Avrupa başkentlerine "Türkiye’ye baskıyı yoğunlaştır" çağrısı

Türk Hükümeti’nin insan hakları tutumunun "pervasız hale geldiğine" işaret eden Uluslararası Af Örgütü, Avrupa Konseyi'ne "siyasi zulüme karşı kararlılık sergileyin, ihlal prosedürünü başlatın" çağrısı yaptı.

Uluslararası Af Örgütü Avrupa Bölgesel Direktörü Nils Muiznieks, Türkiye’deki hak ihlallerinin son bulması için Avrupa hükümetlerine çarpıcı çağrılarda bulunduğu bir yazı kaleme aldı.

Söz konusu yazıda "Türkiye’nin insan haklarını hiçe sayan tutumu son zamanlarda daha da pervasız hale geldi" ifadelerine yer veren Muiznieks, Türk Hükümeti’nin insan hakları ihlallerine son vermesini sağlamak için Avrupa ülkelerinin kararlılık sergilemesi gerektiğine işaret etti.

"Siyasi zulüm artıyor" vurgusunda bulunan yapan Nils Muiznieks, suçsuz gazetecileri, insan hakları savunucularını, protestocu öğrencileri, sosyal medya aktivistlerini cezaevinde tutan siyasi iktidarın aynı zamanda Avrupa İnsan Hakları Mahkemesi’nin (AİHM) haksız yere cezaevinde tutulan kişilerin serbest bırakılması yönündeki kararlarını da görmezden geldiğine dikkat çekti.

Uluslararası Af Örgütü Avrupa Bölgesel Direktörü Muiznieks’in, "Türkiye’nin insan haklarına saygı göstermesi için baskı oluşturun" başlığıyla yayımlanan yazısında, Avrupa hükümetlerinin Avrupa Konseyi üyesi Türkiye’ye baskıları yoğunlaştırarak, yükümlülüklerine uymasını talep etmesi gerektiğini belirtti.

"Rakiplerini yok etmeye niyetli"

Türkiye’nin Osman Kavala ve Selahattin Demirtaş’ı, bağlayıcı olduğuna vurgu yaptığı AİHM kararlarına rağmen serbest bırakmayı reddettiğini hatırlatan Muiznieks, yazısında, "AİHM, nadiren atıfta bulunulan Avrupa İnsan Hakları Sözleşmesi (AİHS) Madde 18’in ihlal edildiğini tespit ettiği kararlarında Kavala ve Demirtaş’ın tutukluluk hallerinin 'art niyet taşıdığına' ve bu niyetin onları susturmak ve çoğulculuğu bastırmak olduğuna hükmetti.

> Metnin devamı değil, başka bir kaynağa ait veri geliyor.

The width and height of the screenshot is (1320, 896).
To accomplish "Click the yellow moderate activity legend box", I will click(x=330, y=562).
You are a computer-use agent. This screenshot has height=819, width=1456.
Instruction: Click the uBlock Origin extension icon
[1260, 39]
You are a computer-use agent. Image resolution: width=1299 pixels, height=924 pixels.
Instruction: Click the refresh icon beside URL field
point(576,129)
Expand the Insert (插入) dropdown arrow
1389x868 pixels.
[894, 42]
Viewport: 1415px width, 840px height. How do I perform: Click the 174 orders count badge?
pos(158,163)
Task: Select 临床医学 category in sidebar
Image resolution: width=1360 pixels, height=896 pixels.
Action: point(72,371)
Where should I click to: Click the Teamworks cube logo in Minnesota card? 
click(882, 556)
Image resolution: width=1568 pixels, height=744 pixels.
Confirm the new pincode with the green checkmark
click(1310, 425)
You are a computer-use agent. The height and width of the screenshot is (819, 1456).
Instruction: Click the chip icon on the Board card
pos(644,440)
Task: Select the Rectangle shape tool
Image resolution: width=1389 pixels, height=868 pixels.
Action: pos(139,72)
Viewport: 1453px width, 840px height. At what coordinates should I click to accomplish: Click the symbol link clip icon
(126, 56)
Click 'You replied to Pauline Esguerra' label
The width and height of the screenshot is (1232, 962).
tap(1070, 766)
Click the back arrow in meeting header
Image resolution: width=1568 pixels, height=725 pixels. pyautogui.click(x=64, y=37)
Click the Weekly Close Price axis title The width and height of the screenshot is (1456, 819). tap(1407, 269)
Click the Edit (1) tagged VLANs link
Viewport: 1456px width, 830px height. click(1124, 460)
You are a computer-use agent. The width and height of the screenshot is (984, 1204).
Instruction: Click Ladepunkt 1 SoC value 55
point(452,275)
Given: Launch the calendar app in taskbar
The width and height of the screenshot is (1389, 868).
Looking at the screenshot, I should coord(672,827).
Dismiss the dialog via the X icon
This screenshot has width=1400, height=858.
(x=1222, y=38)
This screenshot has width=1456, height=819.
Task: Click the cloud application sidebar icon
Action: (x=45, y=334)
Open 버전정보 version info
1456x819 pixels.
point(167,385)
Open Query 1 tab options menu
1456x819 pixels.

Kısacası, Mahkeme, bu davaların siyasi zulüm davaları olduğuna karar verdi" ifadelerine yer verdi.

Uluslararası Af Örgütü yetkilisi ayrıca yazısında şu dikkat çekici gözlemini aktardı:

"Seçim döneminin yaklaştığı ve iktidardaki AK Parti’nin rakiplerini yok etmeye niyetli olduğunun anlaşıldığı bir dönemde, Türkiye yetkilileri Demirtaş’ı serbest bırakmaktan kaçınmak için mümkün olan her şeyi yapmaya istekli görünüyor."

"İhlal prosedürünü başlatın"

2012-2018 yılları arasında Avrupa Konseyi İnsan Hakları Komiseri olarak görev yapan Muiznieks, Türkiye yetkililerinin hiçbir diyaloğun bu kişilerin serbest bırakılmasını sağlamayacağını gösterdiğini savunarak, artık somut adımlar atılması zamanının geldiğini dile getirdi.

Nils Muiznieks ayrıca,  Avrupa İnsan Hakları Sözleşmesi’nden kaynaklanan yükümlülüklerini yerine getirmeyen Türkiye için "ihlal prosedürünün" başlatılması gerektiğini savundu.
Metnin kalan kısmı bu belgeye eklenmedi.